Opposition to ballot measure coming from several circles

“We have this very closed process to access the ballot, at least on the primary side of things,” McReynolds said. “All eligible voters should have the freedom to vote for any candidate in every election.”

But leaders from both parties have criticized the proposal. And during a hearing before the Legislative Council on Wednesday, representatives from both the senior lobby and organized labor said that the Blue Book manuals explaining ballot initiatives to voters should explain that if approved, the initiative could cause confusion by allowing state and federal races to fall under this new system while local races may be determined in a different manner.

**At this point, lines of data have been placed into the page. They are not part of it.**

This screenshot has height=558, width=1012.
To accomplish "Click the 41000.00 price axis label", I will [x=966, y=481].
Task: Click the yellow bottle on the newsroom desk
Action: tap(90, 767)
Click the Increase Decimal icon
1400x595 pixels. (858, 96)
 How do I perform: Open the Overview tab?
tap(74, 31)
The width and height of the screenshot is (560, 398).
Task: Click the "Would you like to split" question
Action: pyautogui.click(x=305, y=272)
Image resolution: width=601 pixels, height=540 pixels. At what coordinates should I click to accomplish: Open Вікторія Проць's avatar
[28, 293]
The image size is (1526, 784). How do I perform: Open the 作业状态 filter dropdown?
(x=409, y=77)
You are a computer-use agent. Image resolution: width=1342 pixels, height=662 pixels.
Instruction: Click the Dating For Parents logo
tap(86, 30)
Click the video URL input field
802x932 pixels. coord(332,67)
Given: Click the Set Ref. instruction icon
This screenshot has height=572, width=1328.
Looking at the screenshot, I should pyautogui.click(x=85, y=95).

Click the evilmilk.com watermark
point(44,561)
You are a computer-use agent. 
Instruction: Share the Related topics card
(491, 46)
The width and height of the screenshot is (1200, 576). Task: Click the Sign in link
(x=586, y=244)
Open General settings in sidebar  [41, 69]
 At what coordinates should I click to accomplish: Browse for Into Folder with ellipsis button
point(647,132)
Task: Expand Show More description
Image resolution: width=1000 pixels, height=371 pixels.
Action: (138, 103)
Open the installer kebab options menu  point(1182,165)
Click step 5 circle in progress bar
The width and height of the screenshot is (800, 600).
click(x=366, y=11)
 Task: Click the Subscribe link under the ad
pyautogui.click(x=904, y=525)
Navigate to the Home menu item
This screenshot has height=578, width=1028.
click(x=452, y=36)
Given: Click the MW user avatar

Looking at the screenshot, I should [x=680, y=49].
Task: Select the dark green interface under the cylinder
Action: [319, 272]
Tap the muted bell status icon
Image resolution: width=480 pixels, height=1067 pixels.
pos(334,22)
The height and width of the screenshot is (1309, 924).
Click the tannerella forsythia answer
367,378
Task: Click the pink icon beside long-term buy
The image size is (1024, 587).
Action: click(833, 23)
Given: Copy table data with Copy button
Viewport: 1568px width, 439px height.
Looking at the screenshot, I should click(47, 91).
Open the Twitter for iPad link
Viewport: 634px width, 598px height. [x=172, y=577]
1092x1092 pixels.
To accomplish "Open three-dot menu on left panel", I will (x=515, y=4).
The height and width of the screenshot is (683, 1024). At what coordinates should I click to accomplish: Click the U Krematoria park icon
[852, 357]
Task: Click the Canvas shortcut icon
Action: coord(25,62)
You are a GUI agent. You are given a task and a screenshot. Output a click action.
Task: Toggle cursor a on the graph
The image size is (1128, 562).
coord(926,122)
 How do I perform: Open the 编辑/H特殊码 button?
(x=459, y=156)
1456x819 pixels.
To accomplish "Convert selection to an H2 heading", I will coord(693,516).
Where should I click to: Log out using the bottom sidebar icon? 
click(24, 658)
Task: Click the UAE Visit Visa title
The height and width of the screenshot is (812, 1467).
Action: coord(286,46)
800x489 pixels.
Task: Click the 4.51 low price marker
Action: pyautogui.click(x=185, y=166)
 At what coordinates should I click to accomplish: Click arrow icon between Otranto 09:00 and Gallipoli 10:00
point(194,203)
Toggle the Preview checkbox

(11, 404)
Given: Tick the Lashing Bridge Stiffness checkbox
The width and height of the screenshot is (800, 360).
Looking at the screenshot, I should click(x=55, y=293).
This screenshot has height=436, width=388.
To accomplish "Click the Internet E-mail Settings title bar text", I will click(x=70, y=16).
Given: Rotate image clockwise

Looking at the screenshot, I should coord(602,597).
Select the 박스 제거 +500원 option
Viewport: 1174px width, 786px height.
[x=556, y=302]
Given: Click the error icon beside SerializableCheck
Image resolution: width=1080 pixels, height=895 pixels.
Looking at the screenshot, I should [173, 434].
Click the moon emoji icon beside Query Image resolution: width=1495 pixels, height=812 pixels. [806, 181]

“It doesn’t tell the whole story that some offices will be elected on the current system and some offices will be elected on the ranked-choice, top-four system,” said Sandra Parker-Murray, a representative for Communication Workers of America Local 7777.

Other ballot measures

In addition to Initiative 310, statewide voters this November will also be able to cast ballots on the following 13 measures:

  • Amendment G, which would expand the Homestead property-tax exemption to veterans with disabilities rated at less than 100% but who are assessed by the U.S. Department of Veteran Affairs as having individual unemployability status.
  • Amendment H, which would create a new Independent Judicial Discipline Adjudicative Board to conduct disciplinary hearings and hear appeals of informal remedial action orders from the Commission on Judicial Discipline.
  • Amendment I, which would make first-degree murder an offense for which defendants are ineligible for bail.
  • Amendment J, which would revoke the currently unenforceable provision in the Colorado constitution declaring that marriage is valid only between one man and one woman.
  • Amendment K, which would move up deadlines for filing initiative and referendum petitions and declaration of intent for judges and justices by one week and would let nonpartisan staff publish the texts and titles of ballot measures at least 45 days before an election.
  • Amendment JJ, which would allow the state to retain and spend all sports-betting tax revenue collected beyond the $29 million authorized in 2019 when voters approved Proposition DD to permit sports betting and use tax revenues for water resources.
  • Amendment KK, which would impose a 6.5% excise tax on firearms dealers and manufacturers and ammunition vendors, beginning on April 1, to fund crime-victim services, mental-health services and the School Disbursement Program Cash Fund.
  • Initiative 89, which would establish a right to abortion in Colorado’s constitution and end the state’s ban on public funding of abortions.
  • Initiative 91, which would prohibit the trophy hunting — hunting primarily for the display of an animal’s head or other body parts rather than for the utilization of meat — of mountain lions, bobcat or lynx.
  • Initiative 112, which would delay eligibility for parole for people convicted of several serious crimes — including second-degree murder, first-degree kidnapping or first- and second-degree sexual assault — until they’ve served at least 75% of an imposed sentence.
  • Initiative 138, which would create a constitutional right for parents to direct the education of their school children and create a right of school choice for those parents and children.
  • Initiative 145, which would establish qualifications and registration requirements for veterinary professional associates.
  • Initiative 157, which would create in the Department of Public Safety a $350 million Peace Officer and Support Training Fund to assist in recruiting, training and retaining officers and to create a death benefit for the spouses or children of officers killed in the line of duty.